▶ _BRIEF_: Copy, from the listing, every line in which the string "value" is present.

▶ _MATERIAL SUPPLIED_:
--

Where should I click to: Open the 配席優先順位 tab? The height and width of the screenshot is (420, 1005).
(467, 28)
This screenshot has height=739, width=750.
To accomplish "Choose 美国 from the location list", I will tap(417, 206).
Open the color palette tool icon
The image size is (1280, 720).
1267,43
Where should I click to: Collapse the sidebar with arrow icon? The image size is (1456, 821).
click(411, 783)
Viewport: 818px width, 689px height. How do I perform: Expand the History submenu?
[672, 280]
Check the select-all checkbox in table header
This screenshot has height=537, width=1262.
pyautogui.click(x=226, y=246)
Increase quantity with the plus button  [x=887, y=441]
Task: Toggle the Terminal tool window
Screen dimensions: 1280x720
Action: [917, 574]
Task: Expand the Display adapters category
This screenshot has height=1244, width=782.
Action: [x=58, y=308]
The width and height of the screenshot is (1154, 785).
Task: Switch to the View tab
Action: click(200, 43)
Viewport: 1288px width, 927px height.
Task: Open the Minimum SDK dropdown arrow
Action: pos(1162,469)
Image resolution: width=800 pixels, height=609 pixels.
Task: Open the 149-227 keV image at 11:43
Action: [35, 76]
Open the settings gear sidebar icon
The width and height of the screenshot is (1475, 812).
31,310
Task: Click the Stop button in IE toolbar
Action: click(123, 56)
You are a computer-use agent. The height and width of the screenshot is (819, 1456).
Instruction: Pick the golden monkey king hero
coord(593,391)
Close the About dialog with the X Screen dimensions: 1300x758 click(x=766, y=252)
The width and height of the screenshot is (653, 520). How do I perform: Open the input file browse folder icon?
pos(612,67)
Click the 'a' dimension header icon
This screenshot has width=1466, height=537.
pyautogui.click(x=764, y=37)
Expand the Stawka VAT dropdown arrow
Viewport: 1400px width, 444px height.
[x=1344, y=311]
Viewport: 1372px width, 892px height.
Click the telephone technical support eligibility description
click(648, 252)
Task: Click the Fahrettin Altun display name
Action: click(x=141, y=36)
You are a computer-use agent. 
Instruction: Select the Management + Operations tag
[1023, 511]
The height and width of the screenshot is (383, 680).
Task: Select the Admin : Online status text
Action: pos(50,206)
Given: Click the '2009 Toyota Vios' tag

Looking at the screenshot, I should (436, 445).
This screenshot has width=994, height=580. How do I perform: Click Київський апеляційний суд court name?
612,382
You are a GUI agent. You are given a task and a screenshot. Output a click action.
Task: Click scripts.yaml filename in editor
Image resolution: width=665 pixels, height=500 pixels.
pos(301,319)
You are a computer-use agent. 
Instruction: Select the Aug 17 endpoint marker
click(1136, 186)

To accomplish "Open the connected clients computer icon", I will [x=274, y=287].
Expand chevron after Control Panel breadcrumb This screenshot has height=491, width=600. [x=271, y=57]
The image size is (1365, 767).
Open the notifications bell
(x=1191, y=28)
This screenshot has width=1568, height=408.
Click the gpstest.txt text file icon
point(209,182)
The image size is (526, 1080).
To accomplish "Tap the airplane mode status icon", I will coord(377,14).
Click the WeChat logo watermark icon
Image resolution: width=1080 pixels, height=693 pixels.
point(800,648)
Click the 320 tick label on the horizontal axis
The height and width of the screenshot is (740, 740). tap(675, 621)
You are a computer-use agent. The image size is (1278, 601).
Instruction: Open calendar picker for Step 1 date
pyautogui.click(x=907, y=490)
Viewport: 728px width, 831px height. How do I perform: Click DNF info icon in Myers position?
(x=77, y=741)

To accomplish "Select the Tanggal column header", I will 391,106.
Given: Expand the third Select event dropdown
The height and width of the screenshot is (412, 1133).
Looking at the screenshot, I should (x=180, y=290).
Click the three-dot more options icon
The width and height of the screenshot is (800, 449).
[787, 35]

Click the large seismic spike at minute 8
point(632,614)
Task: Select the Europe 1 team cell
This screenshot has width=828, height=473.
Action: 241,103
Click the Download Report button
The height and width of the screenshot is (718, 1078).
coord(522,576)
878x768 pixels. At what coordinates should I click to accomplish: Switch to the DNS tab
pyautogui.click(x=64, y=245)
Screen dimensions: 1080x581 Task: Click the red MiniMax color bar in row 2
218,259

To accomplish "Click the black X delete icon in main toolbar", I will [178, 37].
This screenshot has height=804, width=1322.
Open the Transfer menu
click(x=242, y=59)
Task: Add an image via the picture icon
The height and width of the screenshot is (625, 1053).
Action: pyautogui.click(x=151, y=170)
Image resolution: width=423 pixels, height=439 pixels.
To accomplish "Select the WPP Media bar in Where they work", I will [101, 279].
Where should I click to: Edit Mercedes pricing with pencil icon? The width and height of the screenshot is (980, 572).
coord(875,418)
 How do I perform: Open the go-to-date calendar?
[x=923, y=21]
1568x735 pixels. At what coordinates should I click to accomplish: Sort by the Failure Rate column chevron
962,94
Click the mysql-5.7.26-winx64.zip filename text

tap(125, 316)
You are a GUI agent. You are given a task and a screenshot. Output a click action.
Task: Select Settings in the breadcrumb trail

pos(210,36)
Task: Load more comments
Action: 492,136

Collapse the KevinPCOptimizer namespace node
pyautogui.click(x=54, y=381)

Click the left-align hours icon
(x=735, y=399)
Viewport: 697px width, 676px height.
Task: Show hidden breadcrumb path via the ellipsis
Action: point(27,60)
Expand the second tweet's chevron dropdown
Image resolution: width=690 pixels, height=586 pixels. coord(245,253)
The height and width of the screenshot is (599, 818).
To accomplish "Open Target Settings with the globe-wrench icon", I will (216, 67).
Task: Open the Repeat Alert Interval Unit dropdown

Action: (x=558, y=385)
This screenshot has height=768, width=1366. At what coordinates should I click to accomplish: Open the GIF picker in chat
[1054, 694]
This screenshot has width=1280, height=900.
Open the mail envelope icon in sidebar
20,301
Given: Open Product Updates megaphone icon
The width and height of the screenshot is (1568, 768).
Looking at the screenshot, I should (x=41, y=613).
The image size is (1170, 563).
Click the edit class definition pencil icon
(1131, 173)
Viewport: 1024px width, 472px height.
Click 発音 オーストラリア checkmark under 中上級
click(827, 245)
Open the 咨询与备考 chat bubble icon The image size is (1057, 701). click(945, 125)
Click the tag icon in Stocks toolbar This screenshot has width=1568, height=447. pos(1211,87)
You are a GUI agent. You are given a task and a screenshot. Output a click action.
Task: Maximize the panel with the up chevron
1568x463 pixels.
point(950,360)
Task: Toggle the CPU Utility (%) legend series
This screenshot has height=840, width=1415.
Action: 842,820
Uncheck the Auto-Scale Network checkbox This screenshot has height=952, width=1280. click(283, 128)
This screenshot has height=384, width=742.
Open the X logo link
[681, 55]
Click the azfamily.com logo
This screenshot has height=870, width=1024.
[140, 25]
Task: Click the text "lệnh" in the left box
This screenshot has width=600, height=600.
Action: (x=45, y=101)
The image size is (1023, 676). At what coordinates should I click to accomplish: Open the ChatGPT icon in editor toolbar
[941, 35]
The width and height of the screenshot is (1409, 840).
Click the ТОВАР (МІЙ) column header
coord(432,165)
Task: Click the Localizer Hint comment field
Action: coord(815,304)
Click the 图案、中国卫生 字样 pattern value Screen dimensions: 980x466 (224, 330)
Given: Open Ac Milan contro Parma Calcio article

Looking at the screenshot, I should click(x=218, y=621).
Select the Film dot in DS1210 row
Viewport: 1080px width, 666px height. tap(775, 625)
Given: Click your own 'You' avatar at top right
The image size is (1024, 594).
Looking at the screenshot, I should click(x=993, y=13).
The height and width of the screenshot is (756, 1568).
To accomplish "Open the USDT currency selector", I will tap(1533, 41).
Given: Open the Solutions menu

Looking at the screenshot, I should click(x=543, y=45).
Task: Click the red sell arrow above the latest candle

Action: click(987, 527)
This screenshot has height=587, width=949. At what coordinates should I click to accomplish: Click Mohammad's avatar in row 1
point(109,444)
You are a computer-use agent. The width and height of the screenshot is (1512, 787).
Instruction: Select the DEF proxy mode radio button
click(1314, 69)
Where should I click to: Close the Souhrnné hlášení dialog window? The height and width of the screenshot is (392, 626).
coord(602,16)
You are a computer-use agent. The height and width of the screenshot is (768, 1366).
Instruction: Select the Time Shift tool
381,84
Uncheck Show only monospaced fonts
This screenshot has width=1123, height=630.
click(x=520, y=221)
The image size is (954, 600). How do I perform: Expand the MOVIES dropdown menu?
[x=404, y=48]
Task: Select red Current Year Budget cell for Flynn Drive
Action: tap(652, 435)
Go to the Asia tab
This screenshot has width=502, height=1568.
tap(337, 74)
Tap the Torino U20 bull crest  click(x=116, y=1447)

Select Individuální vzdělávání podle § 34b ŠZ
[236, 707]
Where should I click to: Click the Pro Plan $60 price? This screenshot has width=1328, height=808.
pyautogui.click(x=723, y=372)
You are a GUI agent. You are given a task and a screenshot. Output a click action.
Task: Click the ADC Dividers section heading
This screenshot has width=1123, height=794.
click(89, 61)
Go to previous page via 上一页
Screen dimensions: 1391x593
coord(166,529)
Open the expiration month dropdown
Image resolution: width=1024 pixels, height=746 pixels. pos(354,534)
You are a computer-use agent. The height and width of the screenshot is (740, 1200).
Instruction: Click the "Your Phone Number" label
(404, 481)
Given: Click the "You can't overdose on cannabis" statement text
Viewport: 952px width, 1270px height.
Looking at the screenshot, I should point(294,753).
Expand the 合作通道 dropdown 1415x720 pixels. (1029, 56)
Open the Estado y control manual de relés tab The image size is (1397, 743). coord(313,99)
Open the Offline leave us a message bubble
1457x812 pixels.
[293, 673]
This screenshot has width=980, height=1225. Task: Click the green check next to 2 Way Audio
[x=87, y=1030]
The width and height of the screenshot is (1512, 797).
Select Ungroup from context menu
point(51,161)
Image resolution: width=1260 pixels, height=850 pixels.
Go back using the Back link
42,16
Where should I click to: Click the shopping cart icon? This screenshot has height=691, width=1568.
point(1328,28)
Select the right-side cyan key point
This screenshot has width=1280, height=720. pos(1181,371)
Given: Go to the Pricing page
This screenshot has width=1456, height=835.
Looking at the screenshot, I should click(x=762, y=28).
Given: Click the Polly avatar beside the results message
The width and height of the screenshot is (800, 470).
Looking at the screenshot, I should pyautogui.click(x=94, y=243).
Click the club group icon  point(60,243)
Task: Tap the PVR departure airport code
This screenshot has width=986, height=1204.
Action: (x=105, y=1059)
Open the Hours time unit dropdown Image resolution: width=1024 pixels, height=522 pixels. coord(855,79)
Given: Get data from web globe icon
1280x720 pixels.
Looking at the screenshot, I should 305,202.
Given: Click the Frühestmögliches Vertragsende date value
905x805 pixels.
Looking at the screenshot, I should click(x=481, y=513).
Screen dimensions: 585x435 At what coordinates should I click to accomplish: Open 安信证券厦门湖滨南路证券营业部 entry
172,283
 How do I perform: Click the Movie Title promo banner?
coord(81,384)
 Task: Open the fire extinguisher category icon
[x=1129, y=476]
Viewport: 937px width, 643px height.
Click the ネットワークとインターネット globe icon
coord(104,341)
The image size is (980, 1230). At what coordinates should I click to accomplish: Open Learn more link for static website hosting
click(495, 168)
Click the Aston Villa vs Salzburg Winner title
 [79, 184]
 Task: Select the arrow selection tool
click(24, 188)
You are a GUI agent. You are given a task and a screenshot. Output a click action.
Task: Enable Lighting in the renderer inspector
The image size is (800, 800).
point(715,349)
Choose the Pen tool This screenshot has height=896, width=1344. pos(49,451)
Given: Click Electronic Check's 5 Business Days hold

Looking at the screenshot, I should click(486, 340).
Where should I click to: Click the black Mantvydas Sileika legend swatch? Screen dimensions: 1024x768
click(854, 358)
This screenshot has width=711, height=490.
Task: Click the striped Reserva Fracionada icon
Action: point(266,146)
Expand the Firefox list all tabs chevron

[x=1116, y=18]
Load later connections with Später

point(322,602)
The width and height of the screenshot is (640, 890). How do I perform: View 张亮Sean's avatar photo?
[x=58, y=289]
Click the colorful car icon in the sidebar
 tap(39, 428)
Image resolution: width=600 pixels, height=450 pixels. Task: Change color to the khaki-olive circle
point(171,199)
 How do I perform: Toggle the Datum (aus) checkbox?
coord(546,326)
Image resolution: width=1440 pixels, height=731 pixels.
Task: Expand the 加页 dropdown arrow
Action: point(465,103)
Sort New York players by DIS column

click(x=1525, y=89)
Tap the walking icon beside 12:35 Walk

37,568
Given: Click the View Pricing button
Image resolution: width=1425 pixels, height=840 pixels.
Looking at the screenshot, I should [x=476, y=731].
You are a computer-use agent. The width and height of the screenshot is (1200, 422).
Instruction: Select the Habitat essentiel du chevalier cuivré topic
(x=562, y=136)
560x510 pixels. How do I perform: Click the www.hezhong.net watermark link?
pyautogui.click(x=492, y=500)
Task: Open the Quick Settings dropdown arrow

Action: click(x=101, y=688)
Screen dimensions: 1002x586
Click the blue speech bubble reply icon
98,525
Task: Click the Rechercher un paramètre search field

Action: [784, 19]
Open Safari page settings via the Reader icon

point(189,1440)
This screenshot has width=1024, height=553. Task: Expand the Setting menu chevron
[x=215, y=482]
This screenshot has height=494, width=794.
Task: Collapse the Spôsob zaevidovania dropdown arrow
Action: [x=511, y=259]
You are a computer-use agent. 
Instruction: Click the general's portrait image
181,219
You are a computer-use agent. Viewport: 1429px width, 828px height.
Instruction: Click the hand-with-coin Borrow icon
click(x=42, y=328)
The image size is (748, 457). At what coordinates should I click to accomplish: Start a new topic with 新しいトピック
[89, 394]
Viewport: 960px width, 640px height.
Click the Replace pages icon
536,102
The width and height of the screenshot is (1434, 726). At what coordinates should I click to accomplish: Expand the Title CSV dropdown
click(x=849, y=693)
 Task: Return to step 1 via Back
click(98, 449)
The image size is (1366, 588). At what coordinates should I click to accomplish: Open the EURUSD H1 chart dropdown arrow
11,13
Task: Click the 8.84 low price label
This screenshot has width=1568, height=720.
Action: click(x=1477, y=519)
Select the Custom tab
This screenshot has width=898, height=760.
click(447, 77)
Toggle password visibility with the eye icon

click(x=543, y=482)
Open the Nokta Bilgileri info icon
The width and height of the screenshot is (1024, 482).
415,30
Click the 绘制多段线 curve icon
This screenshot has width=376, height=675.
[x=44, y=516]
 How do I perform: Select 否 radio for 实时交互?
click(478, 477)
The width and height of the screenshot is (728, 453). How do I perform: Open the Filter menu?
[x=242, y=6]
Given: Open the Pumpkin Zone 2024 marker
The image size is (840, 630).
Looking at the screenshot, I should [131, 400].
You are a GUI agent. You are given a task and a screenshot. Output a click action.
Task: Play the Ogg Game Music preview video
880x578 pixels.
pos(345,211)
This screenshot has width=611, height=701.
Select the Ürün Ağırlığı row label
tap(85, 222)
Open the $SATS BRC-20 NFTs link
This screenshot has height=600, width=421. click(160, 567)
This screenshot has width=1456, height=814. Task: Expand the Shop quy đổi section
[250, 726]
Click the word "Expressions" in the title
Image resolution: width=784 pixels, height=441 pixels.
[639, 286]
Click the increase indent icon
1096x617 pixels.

--

▶ _RESPONSE_:
Click the 图案、中国卫生 字样 pattern value Screen dimensions: 980x466 (224, 330)
Given: Click the Frühestmögliches Vertragsende date value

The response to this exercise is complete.